Build a Telegram Transcription Bot in 30 Minutes

In this tutorial, you'll build a Telegram bot that transcribes voice messages and audio files using the Nagovori API. The bot receives a voice message, sends it to Nagovori for transcription, and replies with the text.

Prerequisites

Python 3.10+
A Telegram bot token from @BotFather
A Nagovori API key (create one in your Profile)

Setup

Install dependencies:

pip install python-telegram-bot requests

Set environment variables:

export TELEGRAM_BOT_TOKEN="your-telegram-bot-token"
export NAGOVORI_API_KEY="nag_your_api_key"

The Code

Create bot.py:

import os
import time
import tempfile
import requests
from telegram import Update
from telegram.ext import Application, MessageHandler, filters, ContextTypes

TELEGRAM_TOKEN = os.environ["TELEGRAM_BOT_TOKEN"]
API_KEY = os.environ["NAGOVORI_API_KEY"]
BASE_URL = "https://api.nagovori.ru/v1"
HEADERS = {"Authorization": f"Bearer {API_KEY}"}


async def handle_voice(update: Update, context: ContextTypes.DEFAULT_TYPE):
    """Handle voice messages and audio files."""
    message = update.message
    if not message:
        return

    # Get the file from Telegram
    if message.voice:
        file = await message.voice.get_file()
        filename = "voice.ogg"
        content_type = "audio/ogg"
    elif message.audio:
        file = await message.audio.get_file()
        filename = message.audio.file_name or "audio.mp3"
        content_type = message.audio.mime_type or "audio/mpeg"
    elif message.document and message.document.mime_type and \
         message.document.mime_type.startswith("audio/"):
        file = await message.document.get_file()
        filename = message.document.file_name or "audio.mp3"
        content_type = message.document.mime_type
    else:
        return

    await message.reply_text("Transcribing... please wait.")

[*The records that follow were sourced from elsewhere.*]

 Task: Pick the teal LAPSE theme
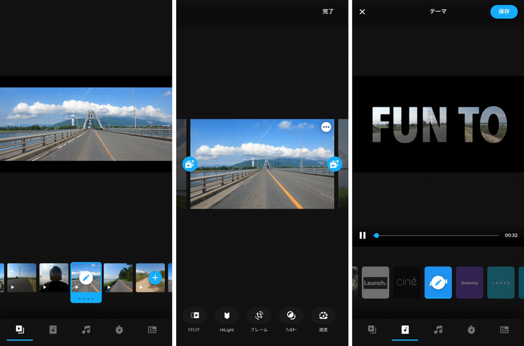(x=501, y=283)
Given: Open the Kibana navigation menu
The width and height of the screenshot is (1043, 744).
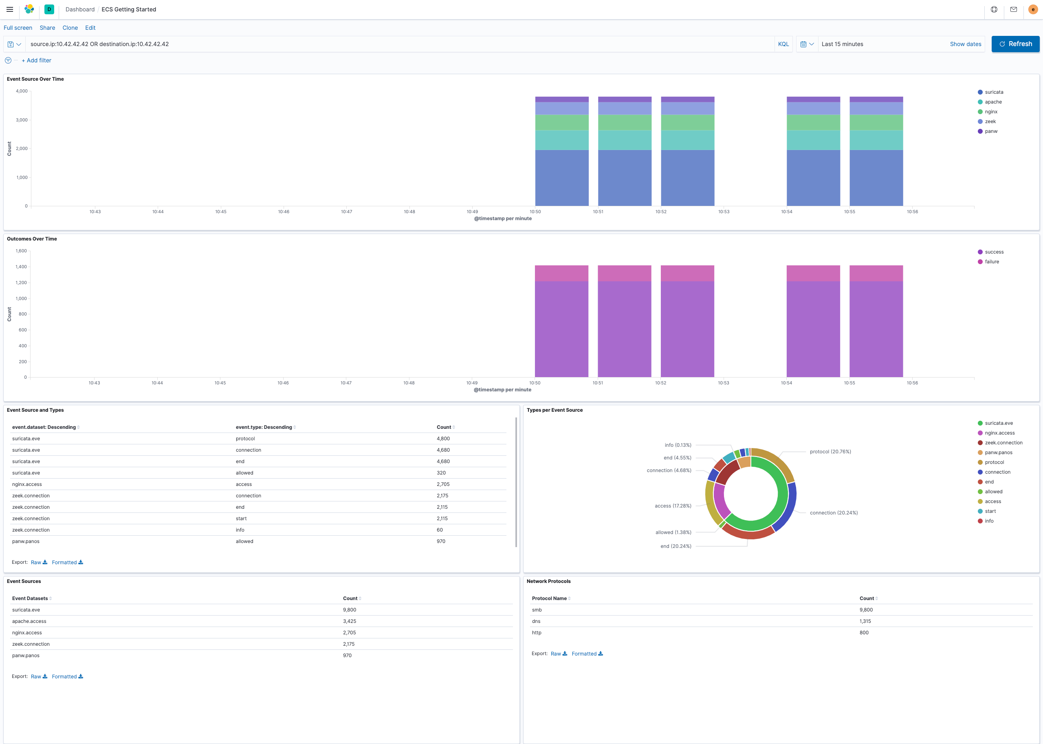Looking at the screenshot, I should click(10, 9).
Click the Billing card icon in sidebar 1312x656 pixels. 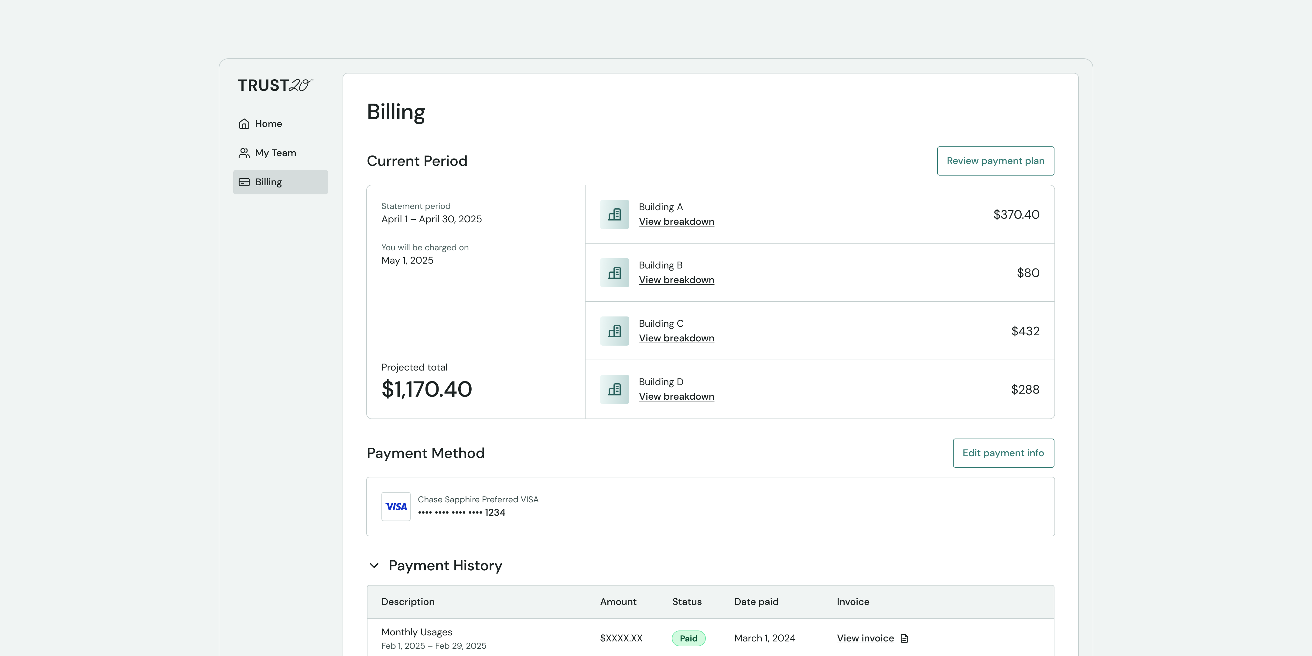tap(244, 182)
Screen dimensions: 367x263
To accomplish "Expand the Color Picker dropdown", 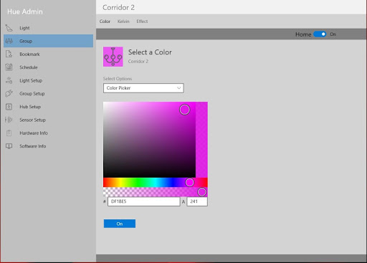I will point(143,88).
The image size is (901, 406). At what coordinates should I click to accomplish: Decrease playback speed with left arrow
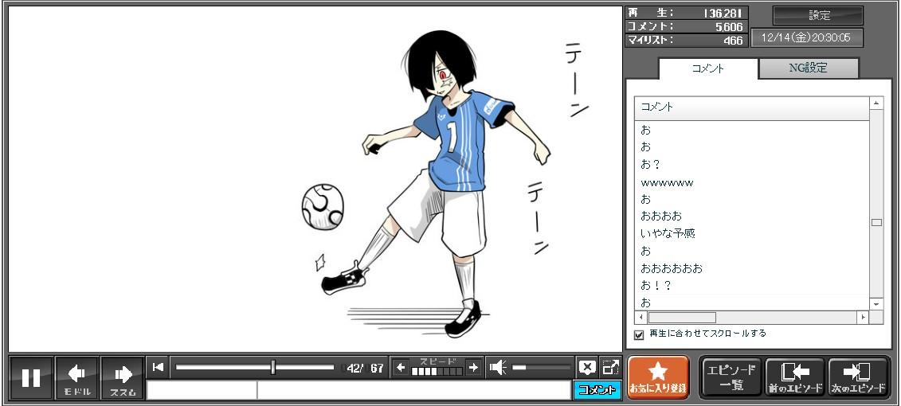click(x=401, y=367)
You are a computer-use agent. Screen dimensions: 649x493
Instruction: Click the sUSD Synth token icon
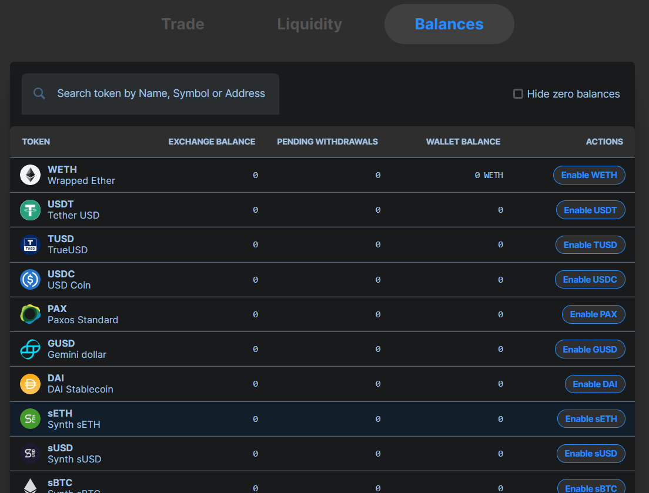coord(30,454)
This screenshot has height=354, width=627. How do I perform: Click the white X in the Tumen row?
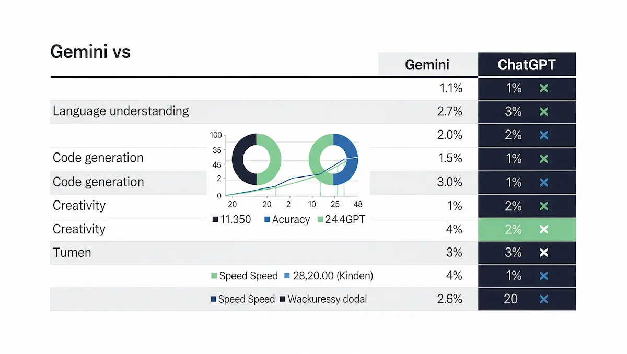tap(544, 253)
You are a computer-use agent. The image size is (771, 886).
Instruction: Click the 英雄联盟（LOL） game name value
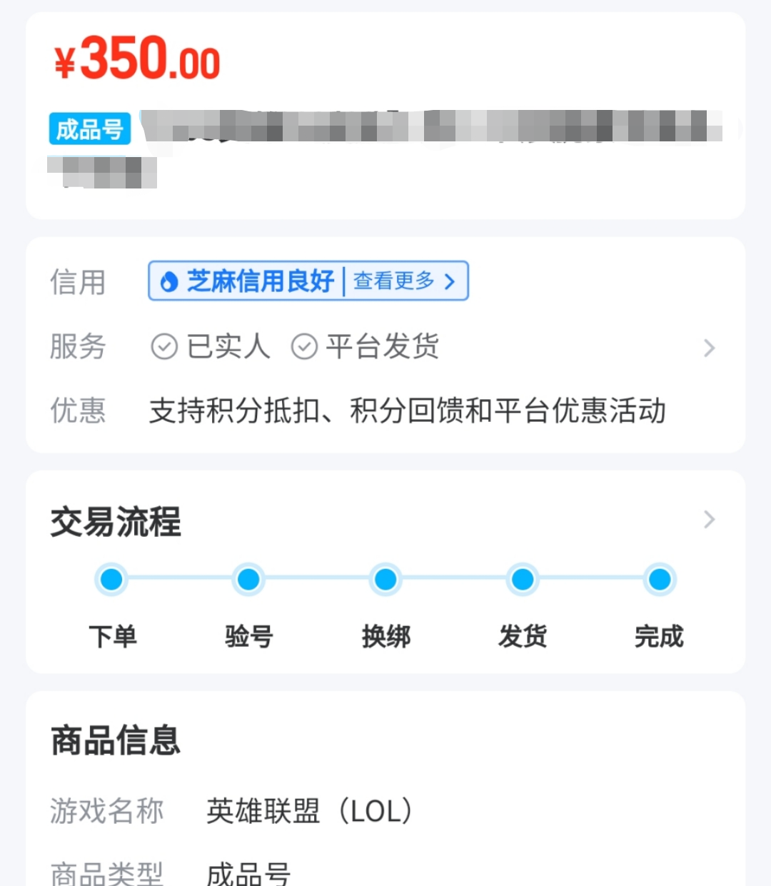coord(309,811)
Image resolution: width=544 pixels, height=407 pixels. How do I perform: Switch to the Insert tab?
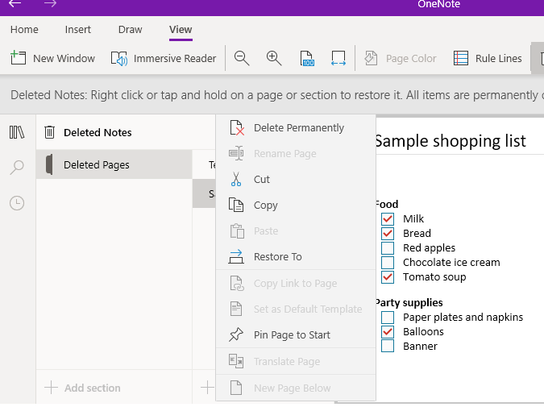click(x=78, y=30)
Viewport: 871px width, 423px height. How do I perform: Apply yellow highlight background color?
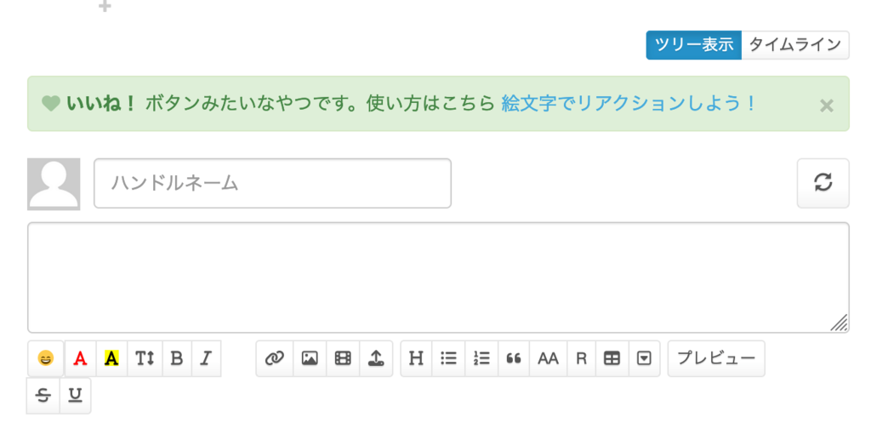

    # Download from Telegram
    with tempfile.NamedTemporaryFile(suffix=".ogg", delete=False) as tmp:
        await file.download_to_drive(tmp.name)
        file_size = os.path.getsize(tmp.name)

        # 1. Presign upload
        presign = requests.post(
            f"{BASE_URL}/uploads/presign",
            headers=HEADERS,
            json={
                "filename": filename,
                "content_type": content_type,
                "size_bytes": file_size,
            },
        ).json()

        # 2. Upload to Nagovori
        with open(tmp.name, "rb") as audio:
            requests.put(
                presign["upload_url"],
                data=audio,
                headers={"Content-Type": content_type},
            )

    os.unlink(tmp.name)

    # 3. Create transcription
    job = requests.post(
        f"{BASE_URL}/transcriptions",
        headers=HEADERS,
        json={
            "object_key": presign["object_key"],
            "filename": filename,
            "content_type": content_type,
            "size_bytes": file_size,
            "language": "auto",
        },
    ).json()

    # 4. Poll for result
    while job["status"] in ("queued", "processing"):
        time.sleep(2)
        job = requests.get(
            f"{BASE_URL}/transcriptions/{job['id']}",
            headers=HEADERS,
        ).json()

    if job["status"] == "completed":
        text = job["transcript_text"]
        # Telegram messages have a 4096 character limit
        for i in range(0, len(text), 4000):
            await message.reply_text(text[i:i + 4000])
    else:
        error = job.get("error_message", "Unknown error")
        await message.reply_text(f"Transcription failed: {error}")


def main():
    app = Application.builder().token(TELEGRAM_TOKEN).build()
    app.add_handler(MessageHandler(
        filters.VOICE | filters.AUDIO | filters.Document.AUDIO,
        handle_voice,
    ))
    print("Bot started. Listening for voice messages...")
    app.run_polling()


if __name__ == "__main__":
    main()

Running

python bot.py

Send a voice message to your bot — it will reply with the transcribed text within seconds.

Deployment

For production, consider:

Webhooks instead of polling for lower latency
Async polling with asyncio instead of time.sleep
Error handling with retry logic for API failures
Docker container for easy deployment

Docker Example

FROM python:3.12-slim
WORKDIR /app
COPY requirements.txt .
RUN pip install -r requirements.txt
COPY bot.py .
CMD ["python", "bot.py"]

Extending the Bot

Ideas for improvements:

Add /lang command to set preferred language
Support video messages (extract audio track)
Add /summary command to use AI postprocessing
Store transcription history in a database
Add inline mode for transcribing forwarded voice messages

Cost

Each voice message uses your Nagovori minute balance. A typical 1-minute voice message uses 1 minute from your balance. Check your remaining minutes in the Profile.